When you are developing a web-based application and you want to allow richly formatted text from the user you have to make a choice about how to allow that input. Many different markup languages have been created because it is arguably more difficult to sanitize HTML.

What are the advantages and disadvantages of the various different markup languages like:

HTML
Markdown
BBCode
Textile
MediaWiki markup
other

Or to put it differently, what factors do you consider when choosing to use a particular markup language.

回答1:

Markdown, BBCode, Textile, MediaWiki markup are all basically the same general concept, so I would really just lump this into two categories: HTML, and plain text markup.

HTML

The deal with HTML is the content is already in a "presentable" form for web content.
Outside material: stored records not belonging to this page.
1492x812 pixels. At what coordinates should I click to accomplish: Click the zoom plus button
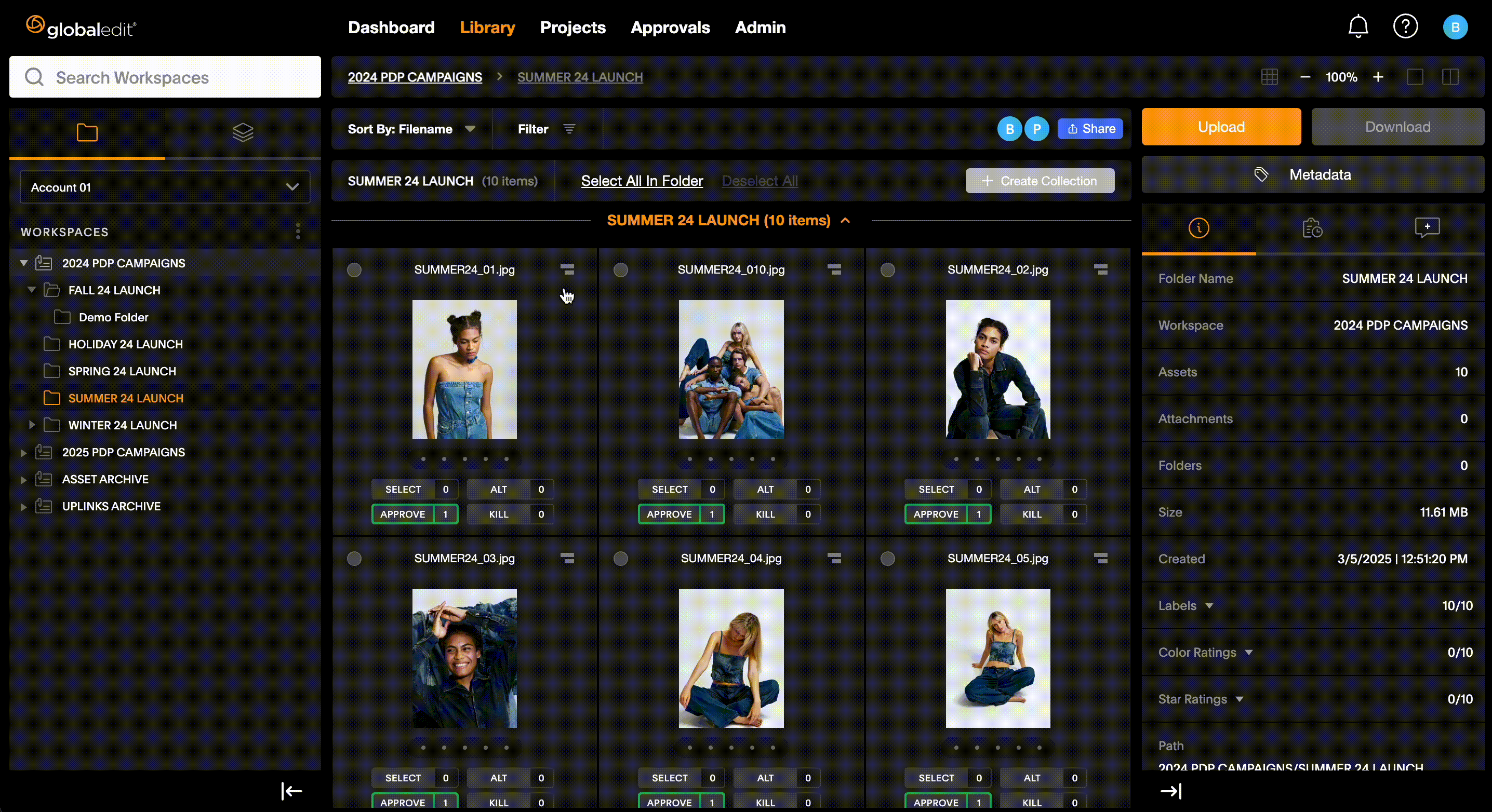tap(1378, 77)
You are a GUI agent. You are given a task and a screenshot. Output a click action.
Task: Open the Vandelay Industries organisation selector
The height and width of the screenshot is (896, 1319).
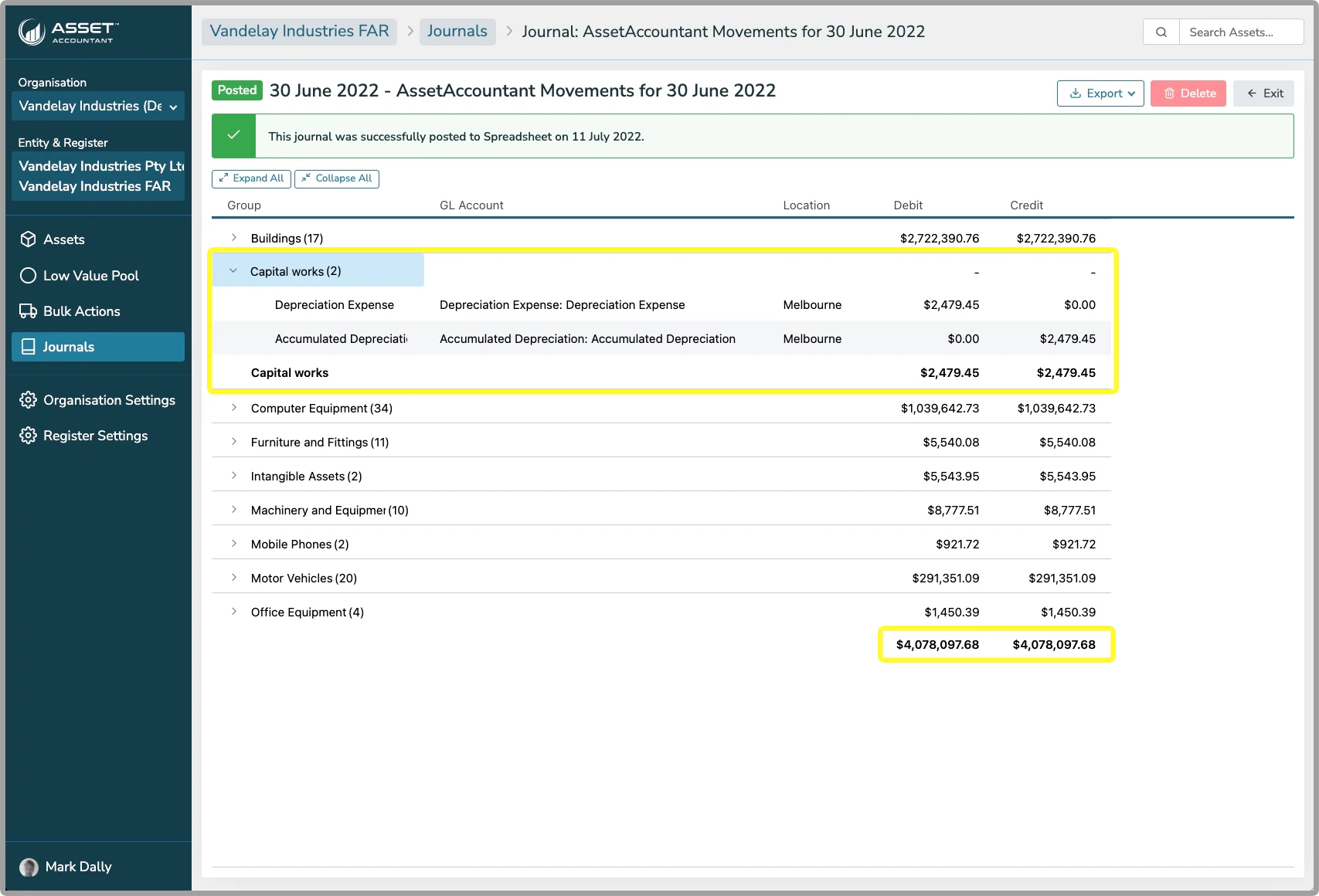98,106
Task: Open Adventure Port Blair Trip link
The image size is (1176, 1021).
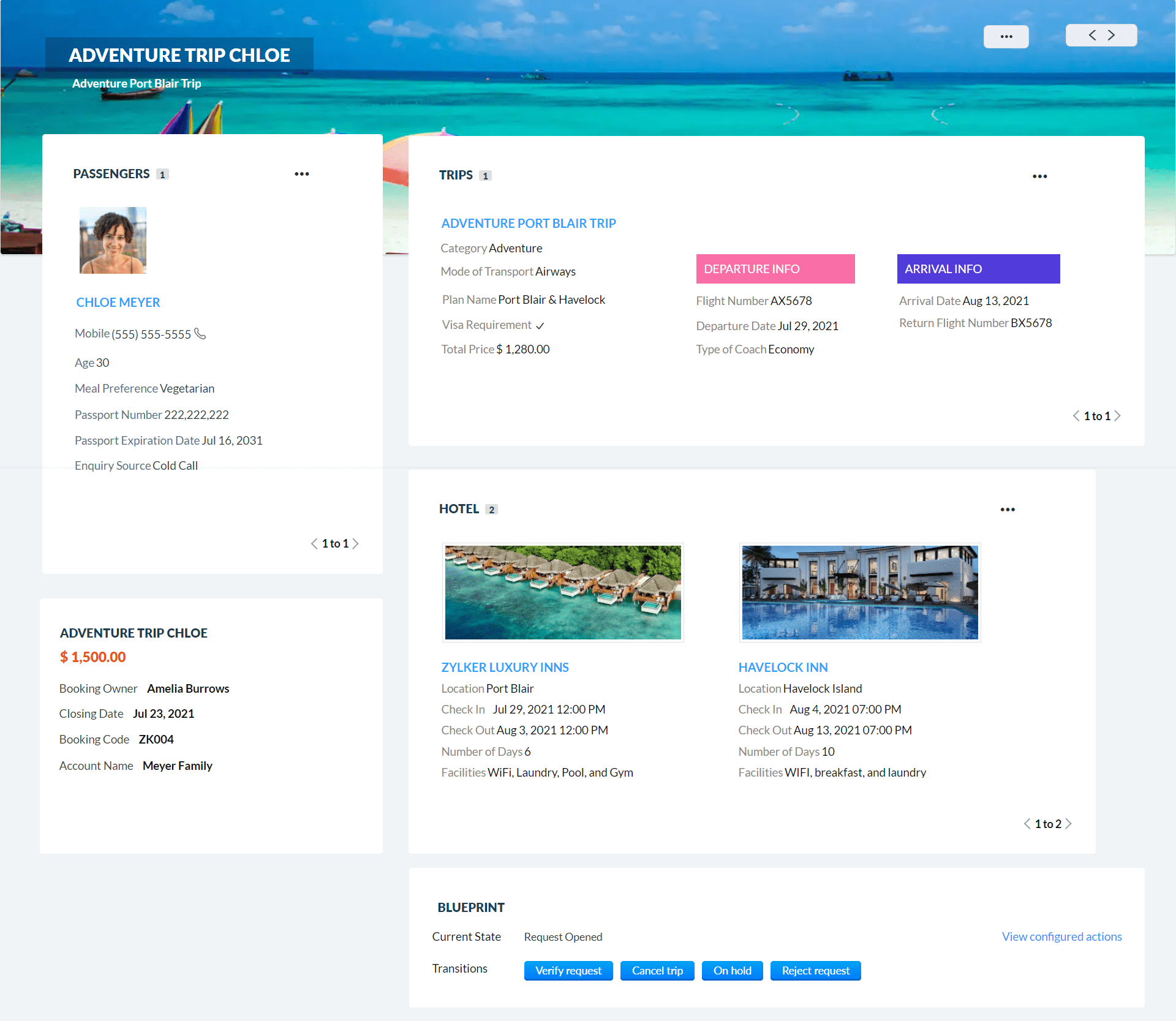Action: click(528, 224)
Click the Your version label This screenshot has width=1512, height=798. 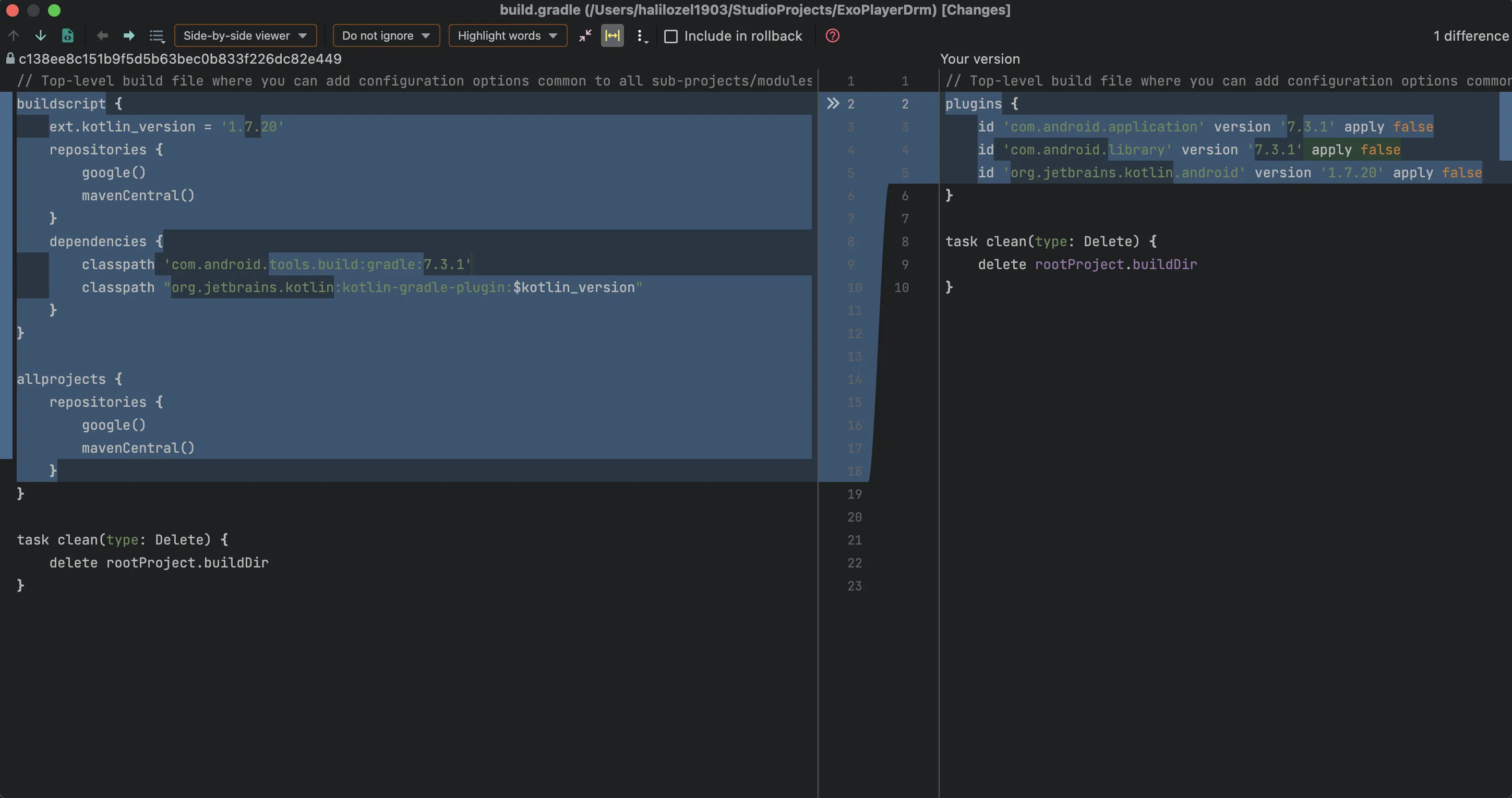(980, 58)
That's great, saves processing time, and it's a readily parse-able language. There are dozens of libraries in pretty much any language to handle HTML content, convert to/from HTML to other formats, etc. The main downside is that because of the loose standards of the early web days, HTML can be incredibly variable and you can't always depend on sane input when accepting HTML from users. As pointed out, tidying or santizing HTML is often very difficult, especially because it fails to follow normal markup rules the way XML does (i.e. improperly closed tags are common).

Plain Text Markup

This category is frequently used for the following reasons:

Easy to parse into multiple forms from one source - PDF, HTML, RTF
Content is stored in readable plain text (usually much easier to read than raw HTML) if needed at some later date, rather than needing to extract from the HTML
Follows specific defined rules where HTML can be annoying variable and unstructured
Allows you to force a subset of content formatting that's more appropriate in many cases than simply allowing full HTML
In addition to forcing a subset of HTML makes it easy to sanitize input and prevent cross site scripting problems etc.
Keeping the "raw" data in an abstracted format means that at a later date, if you for instance wanted to convert your site from HTML 4 to XHTML, you only need to change the parsing code. With HTML formatted user input, you're stuck now having to convert all the HTML to XHTML individually, which as HTML Tidy shows, is not always a simple task. Similarly if a new markup language comes along at some point or you need to move to an alternative format (RTF, PDF, TeX) an abstracted restricted subset of text formatting options makes that a much simpler task.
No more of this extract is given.